_Required work_
When you write out the listing, keep every character and omit the pictures.

_Supplied information_

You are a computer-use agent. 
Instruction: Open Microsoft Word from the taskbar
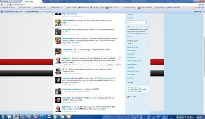49,117
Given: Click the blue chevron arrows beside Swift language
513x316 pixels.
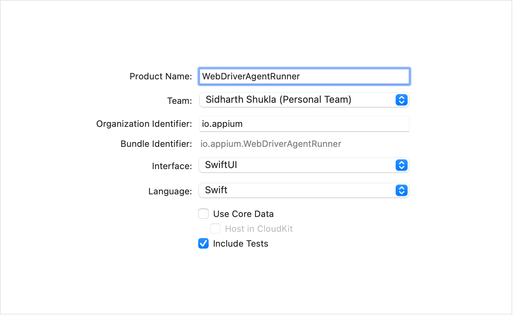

_Result of this exercise_
You are a computer-use agent. 
Instruction: Open Microsoft Word from the taskbar
49,117
Given: Click the blue chevron arrows beside Swift language
513x316 pixels.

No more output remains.